*** INPUT FOR THIS TASK Section Begins ***

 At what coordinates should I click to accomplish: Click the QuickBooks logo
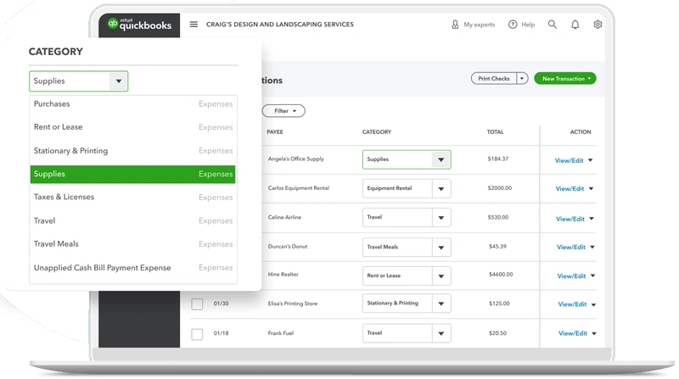click(137, 25)
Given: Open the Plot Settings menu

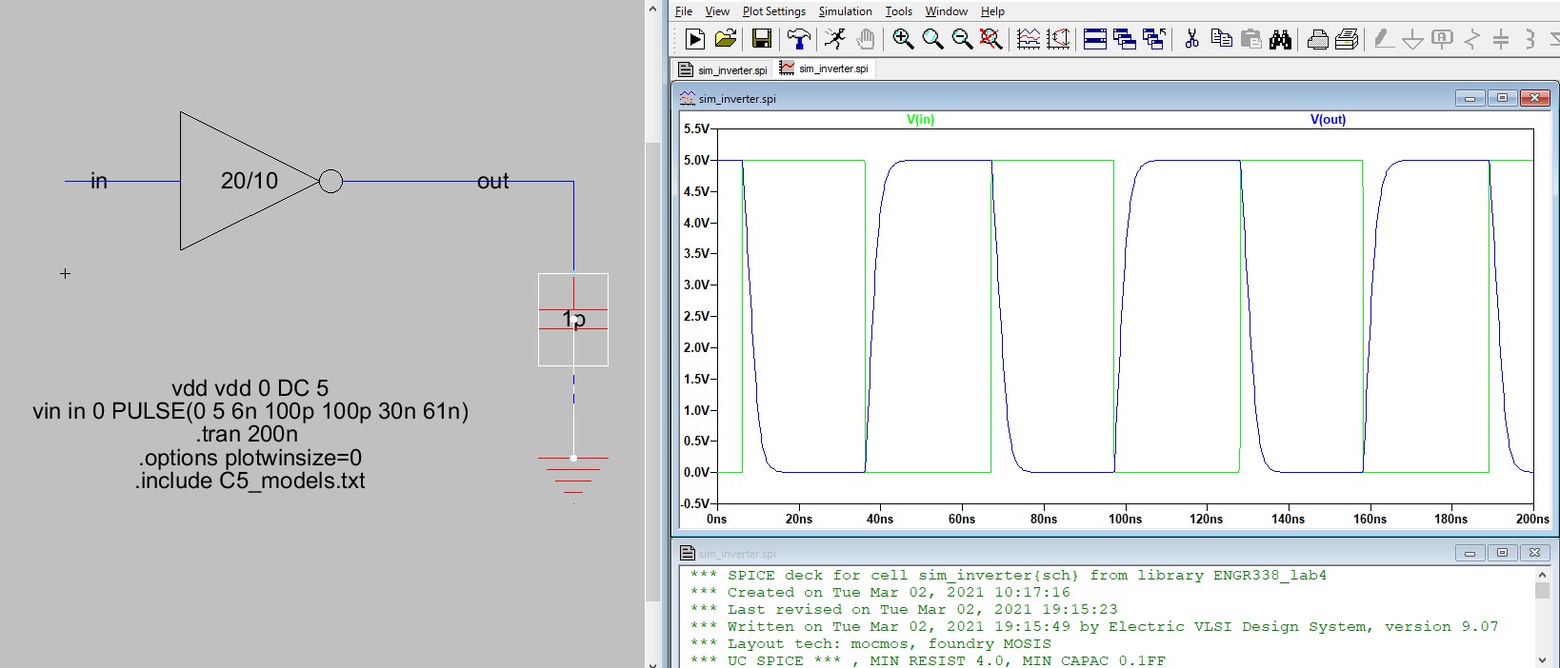Looking at the screenshot, I should 773,11.
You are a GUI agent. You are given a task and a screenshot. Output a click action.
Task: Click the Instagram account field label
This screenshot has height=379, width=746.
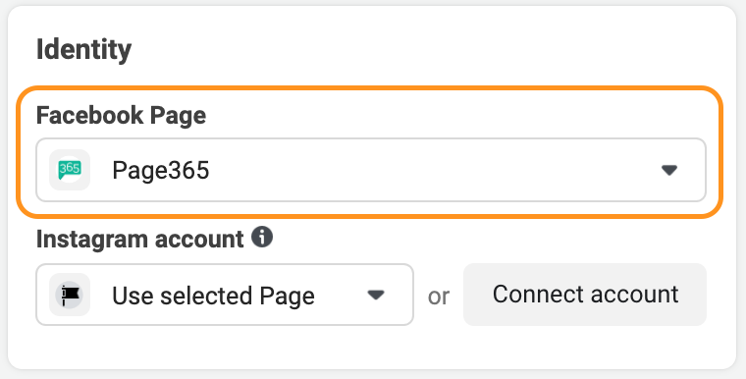[139, 239]
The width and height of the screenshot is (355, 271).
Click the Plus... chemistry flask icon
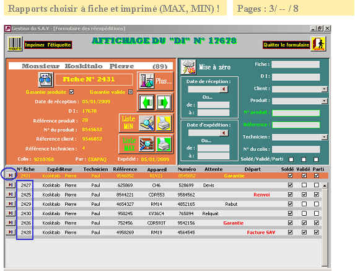[x=146, y=81]
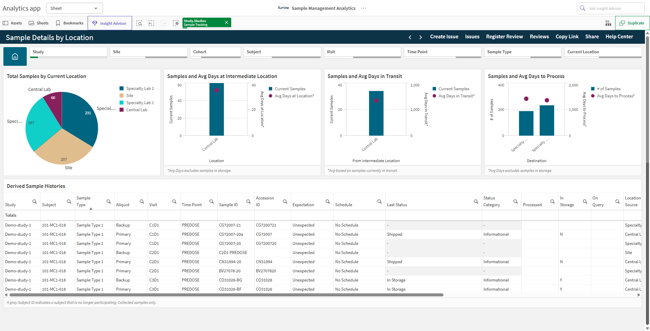The height and width of the screenshot is (331, 650).
Task: Search the Subject column in table
Action: click(x=69, y=201)
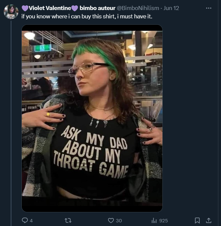Click the purple heart emoji before the name
This screenshot has height=226, width=221.
click(25, 8)
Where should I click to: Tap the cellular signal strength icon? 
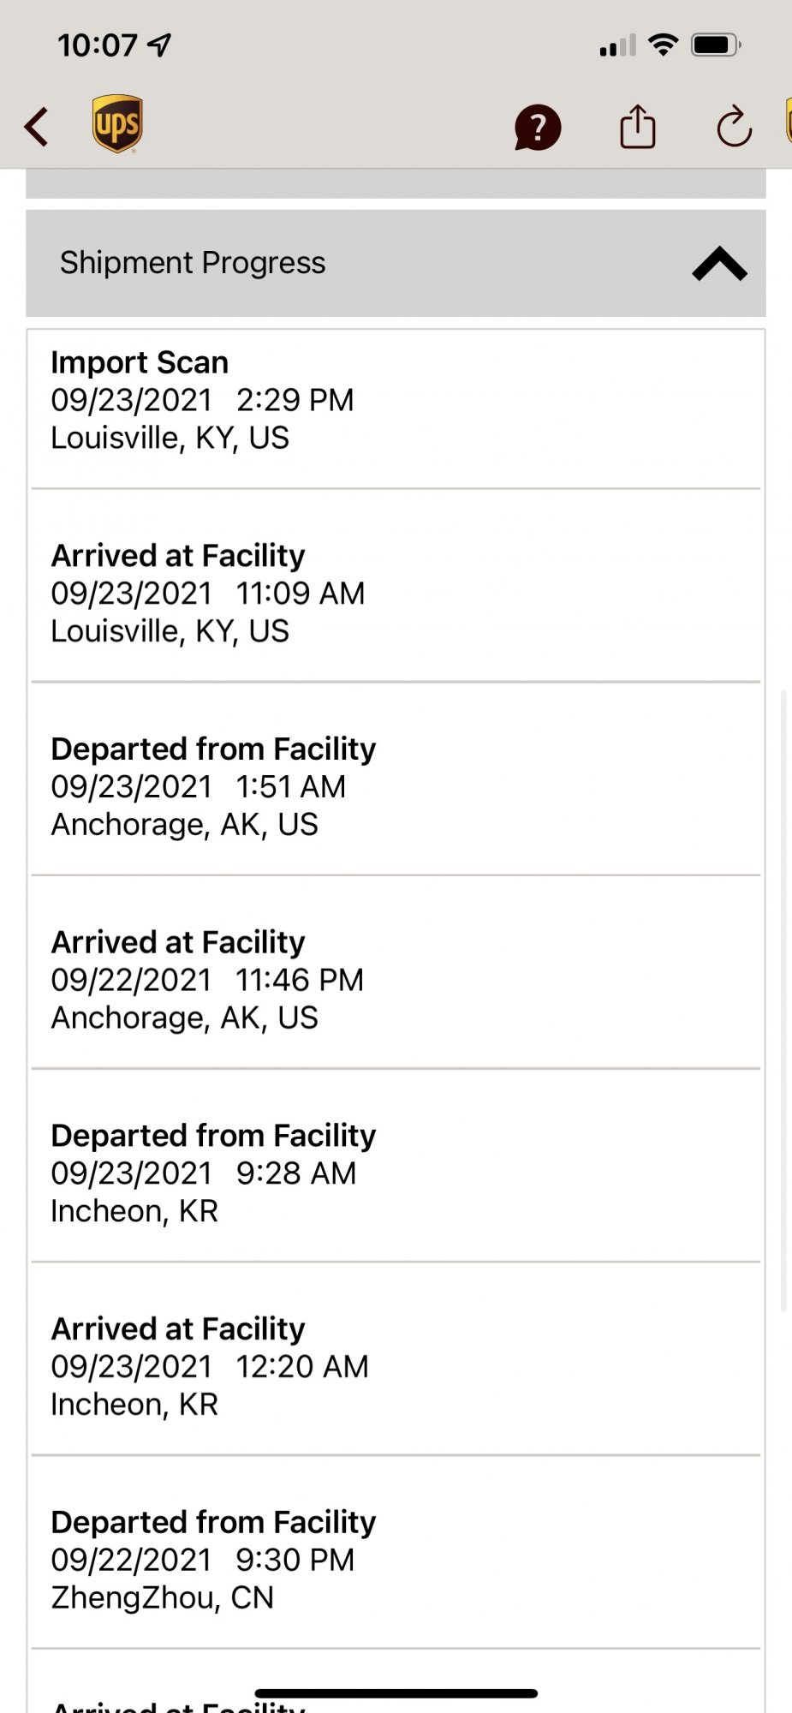tap(617, 45)
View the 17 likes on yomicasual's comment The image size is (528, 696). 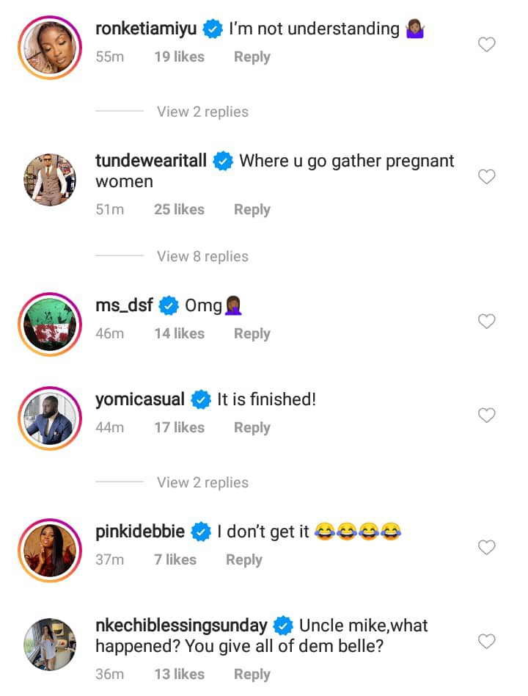[x=179, y=427]
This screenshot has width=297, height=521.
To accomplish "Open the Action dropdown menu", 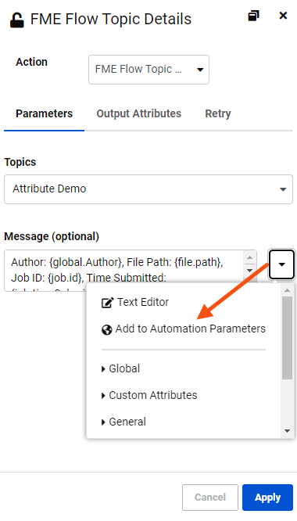I will pyautogui.click(x=149, y=70).
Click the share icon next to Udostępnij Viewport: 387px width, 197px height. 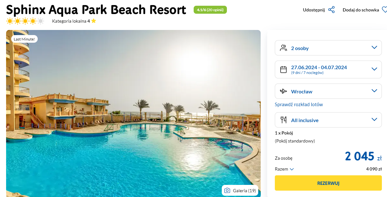point(331,10)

*** INPUT FOR THIS TASK Section Ends ***

### INSTRUCTIONS TO FOLLOW:
The reply should hold the lines from the top of the records through the line containing "Task: Click the Instagram account field label", reproduced exactly, and no pictures.

### TASK ANSWER:
 At what coordinates should I click to accomplish: Click the QuickBooks logo
click(137, 25)
Given: Open the Plot Settings menu

Looking at the screenshot, I should 773,11.
You are a GUI agent. You are given a task and a screenshot. Output a click action.
Task: Click the Instagram account field label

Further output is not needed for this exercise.